Om Noms Raw Food Snack (mostly based on Morning-After Delight)
This is a great easy-to-make snack that I’m personally using as a breakfast. Yes, it has raw cacao in it so I’m technically cheating on the caffeine but it is omg delicious! I split this up into five small ball jars and am finding that I get full a little over halfway through.
1/2 cup Almonds
1/2 cup Walnuts
1/2 cup Cashews
1/2 cup Pumpkin Seeds
1/2 cup Raw Carob Nibs
1/2 cup Dried Cranberries
1/2 cup Dried Gogi Berries
1/2 Cup Banana Chips
2 table spoons Cup Raw Chocolate Powder
1 table spoon of Raw Honey
4 table spoons of Raw Agave nectar
2 dashes of Sea Salt
2 dashes of Cinnamon
1. Mix all ingredients together in a large bowl. Eat and enjoy!
Raw Vegan Sushi
Eating raw doesn’t necessarily imply “vegan”. While most raw foodists are vegetarian or vegan, some do eat meat. This particular recipe is 100% vegan-friendly and it’s very malleable. Pick ingredients that sound yummy to you and be creative. Unlike the above recipe, this one is quite time intensive just for the actual sushi prep part. It’s a great interactive activity at a dinner party, especially since you don’t have to worry about the ingredients getting “cold” or going bad. The portion size in this recipe is enough for two hungry people.
2 Parsnips, peeled
1/2 cup Cashews (can substitute other nuts, I saw recipes with pine nuts, macadamia nuts and walnuts)
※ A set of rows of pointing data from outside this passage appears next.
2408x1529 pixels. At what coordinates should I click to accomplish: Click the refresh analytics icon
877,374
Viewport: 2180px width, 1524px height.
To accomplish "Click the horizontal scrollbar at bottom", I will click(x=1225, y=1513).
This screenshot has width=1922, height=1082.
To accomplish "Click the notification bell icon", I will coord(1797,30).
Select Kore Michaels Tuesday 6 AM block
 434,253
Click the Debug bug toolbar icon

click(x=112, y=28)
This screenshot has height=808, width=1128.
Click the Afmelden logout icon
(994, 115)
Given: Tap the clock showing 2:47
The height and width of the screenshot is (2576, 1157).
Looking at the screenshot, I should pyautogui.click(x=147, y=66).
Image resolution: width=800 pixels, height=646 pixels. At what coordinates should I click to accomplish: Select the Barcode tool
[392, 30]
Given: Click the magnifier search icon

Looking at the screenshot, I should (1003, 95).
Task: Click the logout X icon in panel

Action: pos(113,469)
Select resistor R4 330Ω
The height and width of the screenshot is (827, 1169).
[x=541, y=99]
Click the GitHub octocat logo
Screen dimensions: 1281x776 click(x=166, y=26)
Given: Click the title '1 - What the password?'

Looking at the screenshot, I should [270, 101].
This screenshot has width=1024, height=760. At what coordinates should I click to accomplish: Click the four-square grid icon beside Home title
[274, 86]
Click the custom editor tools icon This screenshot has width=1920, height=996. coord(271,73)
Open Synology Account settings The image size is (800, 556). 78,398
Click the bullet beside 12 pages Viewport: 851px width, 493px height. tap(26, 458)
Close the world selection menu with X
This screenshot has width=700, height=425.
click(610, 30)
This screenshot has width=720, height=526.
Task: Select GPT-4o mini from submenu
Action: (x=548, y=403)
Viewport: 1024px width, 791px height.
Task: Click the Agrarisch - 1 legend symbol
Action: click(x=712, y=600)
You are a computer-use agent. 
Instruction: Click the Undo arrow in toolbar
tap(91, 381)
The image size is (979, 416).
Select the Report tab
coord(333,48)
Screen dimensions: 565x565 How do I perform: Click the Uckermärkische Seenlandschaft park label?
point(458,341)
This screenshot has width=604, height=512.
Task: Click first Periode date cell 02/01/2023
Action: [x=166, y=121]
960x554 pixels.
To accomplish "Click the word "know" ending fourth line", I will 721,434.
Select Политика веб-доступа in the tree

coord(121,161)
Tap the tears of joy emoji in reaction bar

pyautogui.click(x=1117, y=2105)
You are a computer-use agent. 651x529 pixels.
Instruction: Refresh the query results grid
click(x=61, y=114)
1/2 tbsp White Miso (supposedly red works too)
1.5 tsp Sesame Oil (you’ll see from the picture that I cheated here and used Toasted Sesame Oil, that’s obviously not raw but it’s what I had on hand)
1 ripe Avocado, peeled, pitted and sliced thinly
1 seedless Cucumber, peeled and cut into sticks
3-5 Baby Carrots, thinly chopped
1/2 cup Kale, chopped
1/2 cup Spinach, chopped
1-2 tbsp minced Cilantro
Nori wrappers (black is usually raw, green is usually toasted)
1 tbsp Rice Vinegar
Tamari Soy Sauce, as desired.
1. Make Parsnip “Rice” by combining the parsnips, cashews, miso and sesame oil in a food processor until “fluffy”; it really will look and feel rice-like (it also tastes freaking awesome).
2. Prepare your other ingredients so they’re easily grabbed.
3. Add the rice vinegar to a small bowl of water and keep that next to your bamboo mat.
4. Lay a piece of nori shiny-side down on your bamboo matt. Dip your fingers into the rice vinegar mixture and lightly brush them over the nori; this will soften it.
5. Spread a thin coat of the Parsnip “Rice” over the nori. Add any of remaining ingredients to the roll that you desire. My favorite combo was avocado+cilantro+cucumber+kale.
6. Now it’s time to roll it up. For this, you may want to watch a YouTube video on rolling sushi (there are a million out there). I usually start on one end of the bamboo and I curl the roll into itself. Once I’ve reached the far side (so the roll is fully rolled) I hold the bamboo that’s still flat on the table by the far side and I pull the roll towards me with the opposite hand; this makes it tighter and is similar to burrito rolling. Then I shape it a little better with the bamboo mat. The trick is to get it tight enough so it doesn’t fall apart when cutting/eating. To be honest, I’ve never found it particularly challenging but it takes a couple tries to get it right.
7. At this point you can unroll it and cut it. One trick I use is to lay plastic wrap on top of the roll (you can also lay the plastic wrap down before you put the nori down so it’s there to begin with). Next, I clean my knife with some of the rice vinegar solution and slice the roll through the plastic wrap; this helps it stay together and helps you get a clean cut. The obvious downside is using the plastic wrap itself. For those of us who are environmentally conscious this is not ideal.
8. Eat and enjoy! I dipped my sushi into the tamari soy and it was great. I think in the future, though, I’m going to drizzle the soy into the roll before rolling it up.
The thing I really love about both of these recipes is that I don’t feel like I’m giving anything up. They’re both delicious recipes and amazingly nutritionally dense. It’s like getting all of my food groups crammed into one tasty meal. Hopefully I can find more tasty recipes to keep me going for the next two weeks. The “bliss balls” and “pumpkin pudding” I tried yesterday were unfortunate disasters of “blah”, but these two sure were winners!